The discussion of the current child sexual abuse scandal leads us down another path. Does the churches theology of atonement (of a wrathful God needing to sacrifice his own Son), represent the ultimate ‘child abuse’ on a cosmic scale? We discuss whether such theology is implied in our experience of interpretation of this passage. Has such interpretation contributed to the churches seeming indifference or inability to effectively confront the evil of child abuse within its own body?
“For all who do evil hate the light and do not come to the light so that their deeds may be exposed. But those who do what is true come to the light, so that it may be clearly seen that the deeds have been done in God.”
The churches’ reading of the story of Nicodemus has fallen in the time of Lent, a time of self-examination and repentance. It corresponds at a time when the question of leadership is prominent in the national conversation. During the recent election campaign the rubric of “ticker” (the heart/ conviction to lead by making difficult decisions) was prominent.

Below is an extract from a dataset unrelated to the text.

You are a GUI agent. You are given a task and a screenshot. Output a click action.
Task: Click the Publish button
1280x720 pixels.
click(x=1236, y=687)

Ironically at this moment, leaders holding the three top positions in Australian national life; the Governor General, Peter Hollingworth; the Prime Minister, John Howard and the Head of the Defence forces, Admiral Barry are accused of having misled the Australian people.
Whilst it seems “nothing will save the Governor General” over his handling of the abuse of children in church care, false accusations of asylum seekers throwing their children overboard to gain entry to our country are perpetuated successfully for political gain. John’s story of Nicodemus suggests that true leadership, true “ticker,” is demonstrated not by skillfully ‘spinning’ ones way around lies, but by a willingness to confess failure, to change sides, to be ‘born again’.
Open secret about dangers of secrecy
Ellen Goodman, Washington Post, Monday, March 11, 2002
…These tales as different as priests and bureaucrats, as different as sexual abuse and government administration, have raised questions about power and secrecy. They’ve raised questions about leaders who justify secrecy to themselves on the grounds that they are protecting the people they serve — when they may be serving themselves..…
Mark Rozell, a political scientist at Catholic University and author of “Executive Privilege,” says about both church and state leaders: “History has shown, time and again, that people in public life claiming to protect the public good by secrets are protecting themselves.” Their agenda, their power.
I am not offering up a wholesale screed against secrecy. The word itself is morally neutral. In our own lives, secrecy is linked to privacy. Inside government, leaders need a measure of secrecy for, paradoxically, candor, honesty.
But secrecy wielded by authority is a powerful weapon against dissent. A secret is by definition unaccountable. In our society the bias is, as it should be, toward openness. Secrecy is, as it should be, required to defend itself. What we, the reasonable public, know this time is that the secrecy allowing sexual abuse and shadow governments leaves us less trustful, less faithful. This is the open secret.